As shown above, two identical rectangular beams are placed and NO pinned together. I know each beam has its own neutral surface but why they carry half of the bending moments? I thought the bending moments they carry are same because each of the beam is subjected same force P at the end.
Thanks
Let's consider the two beams as two springs which will deflect under the load $P$ the amount:
$$ D = \frac {P*L^3}{3EI}$$
So K or stiffness of these two springs is:
$$ k = \frac{P}{d} = \frac{3EI}{L^3} $$
These two springs are working in parallel, each sharing half of the force, therefore half of the momentum (if they were to act in series they should have been attached lengthwise).
If they were pinned together the combined composite $I$ of the new beam would have been $8I$ because the height of the beam would have doubled and we know $I$ is related to $H^3$.

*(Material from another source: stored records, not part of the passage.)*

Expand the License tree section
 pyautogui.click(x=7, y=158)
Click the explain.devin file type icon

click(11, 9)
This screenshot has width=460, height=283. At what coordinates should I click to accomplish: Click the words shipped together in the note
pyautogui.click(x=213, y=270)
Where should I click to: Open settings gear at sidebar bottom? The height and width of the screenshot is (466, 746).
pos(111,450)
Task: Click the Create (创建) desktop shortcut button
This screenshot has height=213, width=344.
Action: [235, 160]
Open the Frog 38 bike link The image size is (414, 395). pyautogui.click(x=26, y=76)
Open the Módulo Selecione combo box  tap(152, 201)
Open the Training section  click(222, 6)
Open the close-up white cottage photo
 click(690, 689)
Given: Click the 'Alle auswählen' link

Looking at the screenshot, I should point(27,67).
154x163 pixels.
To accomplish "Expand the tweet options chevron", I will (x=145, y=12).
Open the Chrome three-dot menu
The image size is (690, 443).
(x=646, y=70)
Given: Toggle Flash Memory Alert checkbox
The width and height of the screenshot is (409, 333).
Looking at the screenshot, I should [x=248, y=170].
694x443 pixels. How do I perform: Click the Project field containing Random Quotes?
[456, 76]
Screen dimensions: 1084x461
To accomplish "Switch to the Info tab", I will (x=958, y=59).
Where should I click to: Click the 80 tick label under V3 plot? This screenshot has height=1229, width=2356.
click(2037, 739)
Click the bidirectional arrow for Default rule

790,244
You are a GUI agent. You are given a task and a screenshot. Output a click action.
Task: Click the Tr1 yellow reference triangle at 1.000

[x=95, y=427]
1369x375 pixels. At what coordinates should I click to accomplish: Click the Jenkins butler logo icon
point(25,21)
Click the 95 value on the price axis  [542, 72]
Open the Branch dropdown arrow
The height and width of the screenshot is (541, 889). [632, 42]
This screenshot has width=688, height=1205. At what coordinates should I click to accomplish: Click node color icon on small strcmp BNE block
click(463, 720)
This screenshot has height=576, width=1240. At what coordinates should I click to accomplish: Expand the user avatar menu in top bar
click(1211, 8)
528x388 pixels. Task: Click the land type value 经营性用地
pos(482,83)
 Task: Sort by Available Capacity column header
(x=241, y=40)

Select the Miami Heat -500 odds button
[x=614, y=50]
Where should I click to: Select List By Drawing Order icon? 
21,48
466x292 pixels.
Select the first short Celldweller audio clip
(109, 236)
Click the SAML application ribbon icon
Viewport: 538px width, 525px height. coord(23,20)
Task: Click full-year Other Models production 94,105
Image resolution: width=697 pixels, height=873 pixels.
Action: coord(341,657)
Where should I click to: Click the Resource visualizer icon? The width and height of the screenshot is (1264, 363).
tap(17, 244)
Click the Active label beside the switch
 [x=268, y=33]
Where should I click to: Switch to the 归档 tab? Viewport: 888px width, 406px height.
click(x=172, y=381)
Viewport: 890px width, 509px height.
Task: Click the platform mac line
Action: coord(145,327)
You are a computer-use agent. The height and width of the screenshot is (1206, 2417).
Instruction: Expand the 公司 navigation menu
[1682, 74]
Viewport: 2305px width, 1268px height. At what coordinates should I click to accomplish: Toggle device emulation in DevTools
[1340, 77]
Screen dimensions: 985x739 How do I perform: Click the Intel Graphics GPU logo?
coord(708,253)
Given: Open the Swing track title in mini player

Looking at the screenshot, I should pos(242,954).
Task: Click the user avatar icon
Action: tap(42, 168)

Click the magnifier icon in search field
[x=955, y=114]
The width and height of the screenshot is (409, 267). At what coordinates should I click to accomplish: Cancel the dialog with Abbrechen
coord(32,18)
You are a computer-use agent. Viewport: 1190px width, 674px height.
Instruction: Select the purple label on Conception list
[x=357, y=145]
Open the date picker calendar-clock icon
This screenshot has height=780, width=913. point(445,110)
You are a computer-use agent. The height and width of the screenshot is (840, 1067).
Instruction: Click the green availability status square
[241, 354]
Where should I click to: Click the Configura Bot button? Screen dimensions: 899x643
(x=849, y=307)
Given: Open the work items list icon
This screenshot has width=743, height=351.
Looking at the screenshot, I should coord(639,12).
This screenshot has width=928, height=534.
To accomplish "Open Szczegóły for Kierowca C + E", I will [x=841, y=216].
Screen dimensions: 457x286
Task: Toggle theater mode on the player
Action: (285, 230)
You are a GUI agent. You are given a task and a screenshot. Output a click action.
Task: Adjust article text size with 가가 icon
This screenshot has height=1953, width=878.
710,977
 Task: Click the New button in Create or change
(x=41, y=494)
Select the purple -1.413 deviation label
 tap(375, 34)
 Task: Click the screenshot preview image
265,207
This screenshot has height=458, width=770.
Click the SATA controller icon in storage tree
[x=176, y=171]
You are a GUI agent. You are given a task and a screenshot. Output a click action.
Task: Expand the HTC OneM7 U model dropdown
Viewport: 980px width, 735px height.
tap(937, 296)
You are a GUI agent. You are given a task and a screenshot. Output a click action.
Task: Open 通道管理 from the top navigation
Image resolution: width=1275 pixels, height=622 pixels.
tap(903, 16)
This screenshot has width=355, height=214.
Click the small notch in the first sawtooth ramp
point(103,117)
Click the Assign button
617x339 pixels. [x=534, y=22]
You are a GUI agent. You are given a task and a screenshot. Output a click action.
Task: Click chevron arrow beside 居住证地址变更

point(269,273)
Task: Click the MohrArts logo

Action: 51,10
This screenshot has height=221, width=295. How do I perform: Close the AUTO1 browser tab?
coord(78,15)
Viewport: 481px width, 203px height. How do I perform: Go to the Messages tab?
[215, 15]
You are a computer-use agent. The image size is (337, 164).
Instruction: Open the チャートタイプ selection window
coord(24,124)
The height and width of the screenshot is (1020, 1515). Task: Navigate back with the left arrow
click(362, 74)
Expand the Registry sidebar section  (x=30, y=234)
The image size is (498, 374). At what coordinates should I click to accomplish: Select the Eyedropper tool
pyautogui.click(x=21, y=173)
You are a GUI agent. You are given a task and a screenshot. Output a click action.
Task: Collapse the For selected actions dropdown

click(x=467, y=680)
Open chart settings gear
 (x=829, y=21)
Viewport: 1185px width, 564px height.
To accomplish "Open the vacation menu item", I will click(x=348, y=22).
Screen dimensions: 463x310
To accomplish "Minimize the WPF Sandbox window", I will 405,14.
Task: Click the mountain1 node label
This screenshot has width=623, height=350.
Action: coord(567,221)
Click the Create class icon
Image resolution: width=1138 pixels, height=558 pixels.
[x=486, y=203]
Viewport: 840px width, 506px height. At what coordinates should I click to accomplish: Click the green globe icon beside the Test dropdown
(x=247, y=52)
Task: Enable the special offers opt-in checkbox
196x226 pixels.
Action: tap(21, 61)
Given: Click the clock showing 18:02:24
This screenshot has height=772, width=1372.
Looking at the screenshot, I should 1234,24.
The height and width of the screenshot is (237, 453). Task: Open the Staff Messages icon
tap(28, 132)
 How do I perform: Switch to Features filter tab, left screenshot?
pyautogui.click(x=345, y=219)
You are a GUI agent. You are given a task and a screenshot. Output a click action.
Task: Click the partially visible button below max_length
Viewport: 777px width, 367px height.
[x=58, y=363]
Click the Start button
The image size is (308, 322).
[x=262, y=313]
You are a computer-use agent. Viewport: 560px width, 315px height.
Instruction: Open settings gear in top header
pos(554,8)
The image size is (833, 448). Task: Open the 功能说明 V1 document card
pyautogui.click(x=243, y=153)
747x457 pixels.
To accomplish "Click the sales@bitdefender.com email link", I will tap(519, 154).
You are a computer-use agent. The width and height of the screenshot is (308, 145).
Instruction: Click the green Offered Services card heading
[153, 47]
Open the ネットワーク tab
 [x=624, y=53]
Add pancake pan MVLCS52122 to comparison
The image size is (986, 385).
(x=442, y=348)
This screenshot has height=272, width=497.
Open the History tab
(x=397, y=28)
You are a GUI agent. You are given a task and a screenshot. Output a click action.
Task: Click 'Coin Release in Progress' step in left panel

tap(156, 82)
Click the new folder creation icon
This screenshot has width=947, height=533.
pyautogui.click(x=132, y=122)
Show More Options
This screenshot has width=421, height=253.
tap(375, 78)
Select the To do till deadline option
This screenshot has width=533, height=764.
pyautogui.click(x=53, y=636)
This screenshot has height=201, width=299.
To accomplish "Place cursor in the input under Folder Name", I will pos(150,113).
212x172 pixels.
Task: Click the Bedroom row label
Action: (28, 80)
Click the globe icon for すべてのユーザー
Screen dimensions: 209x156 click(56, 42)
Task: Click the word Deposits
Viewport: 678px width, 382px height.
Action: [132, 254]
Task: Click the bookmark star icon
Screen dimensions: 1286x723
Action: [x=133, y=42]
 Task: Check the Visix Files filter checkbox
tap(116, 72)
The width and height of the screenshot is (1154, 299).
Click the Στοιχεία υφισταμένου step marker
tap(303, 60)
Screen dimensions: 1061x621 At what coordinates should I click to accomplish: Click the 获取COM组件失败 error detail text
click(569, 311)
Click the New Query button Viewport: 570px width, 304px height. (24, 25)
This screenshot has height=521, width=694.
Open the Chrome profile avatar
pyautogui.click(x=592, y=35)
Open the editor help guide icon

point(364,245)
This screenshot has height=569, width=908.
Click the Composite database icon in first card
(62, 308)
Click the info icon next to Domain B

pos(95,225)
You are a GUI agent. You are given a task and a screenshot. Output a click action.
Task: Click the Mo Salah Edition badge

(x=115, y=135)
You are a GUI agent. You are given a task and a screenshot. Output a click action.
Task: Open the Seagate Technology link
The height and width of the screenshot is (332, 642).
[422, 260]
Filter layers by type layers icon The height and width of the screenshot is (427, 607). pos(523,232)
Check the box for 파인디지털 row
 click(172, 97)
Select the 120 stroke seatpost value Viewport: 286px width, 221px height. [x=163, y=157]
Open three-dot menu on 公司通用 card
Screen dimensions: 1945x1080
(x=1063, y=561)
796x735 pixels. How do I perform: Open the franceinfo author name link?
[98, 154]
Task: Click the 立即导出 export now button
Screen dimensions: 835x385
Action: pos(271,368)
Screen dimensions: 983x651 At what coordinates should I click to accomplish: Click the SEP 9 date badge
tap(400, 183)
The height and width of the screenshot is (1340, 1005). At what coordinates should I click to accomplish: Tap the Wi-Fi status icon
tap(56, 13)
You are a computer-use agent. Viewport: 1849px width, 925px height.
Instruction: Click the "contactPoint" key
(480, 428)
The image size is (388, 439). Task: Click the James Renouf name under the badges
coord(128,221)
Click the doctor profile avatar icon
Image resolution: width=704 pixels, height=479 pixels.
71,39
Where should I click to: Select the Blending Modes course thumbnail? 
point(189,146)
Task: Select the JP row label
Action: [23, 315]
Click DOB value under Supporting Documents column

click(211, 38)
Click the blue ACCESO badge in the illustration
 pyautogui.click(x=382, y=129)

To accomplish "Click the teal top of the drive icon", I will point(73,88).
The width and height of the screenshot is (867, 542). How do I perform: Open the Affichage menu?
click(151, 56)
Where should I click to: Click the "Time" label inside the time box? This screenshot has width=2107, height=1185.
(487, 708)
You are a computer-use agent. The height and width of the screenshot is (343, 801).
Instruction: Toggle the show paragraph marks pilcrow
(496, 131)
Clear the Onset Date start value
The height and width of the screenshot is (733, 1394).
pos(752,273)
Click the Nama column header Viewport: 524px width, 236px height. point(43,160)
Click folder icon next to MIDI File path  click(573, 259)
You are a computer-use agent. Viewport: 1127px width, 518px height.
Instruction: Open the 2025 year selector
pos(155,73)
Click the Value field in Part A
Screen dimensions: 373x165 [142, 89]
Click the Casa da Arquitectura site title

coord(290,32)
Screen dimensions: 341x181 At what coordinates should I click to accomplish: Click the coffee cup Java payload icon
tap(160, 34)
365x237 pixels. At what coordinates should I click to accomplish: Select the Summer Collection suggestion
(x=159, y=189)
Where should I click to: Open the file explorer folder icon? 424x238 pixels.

Or consider initially the top beam is taking all the load and deflects fully under the load, then we add the second beam right next to it and the new additional support decreases the deflection by half. Now if we slide the second beam under the first, it is the exact same situation, each beam shares half of the force. This is similar to old car leaf springs.
That they share half the force or half the momentum isn't immediately obvious; there is no physical law saying so.
But it is through geometric constraints (under the assumption of zero vertical compression of the beams!) that we know they must have the same deflection and thus stress-state.
But imagine having a big stack of short stubby rubbery beams (say pencil erasers). If you make the stack big enough the lowest beam won't feel anything. And if your two beams are of any realistic material (not Eulerium) the first beam will carry ever slightly so much more load than the second.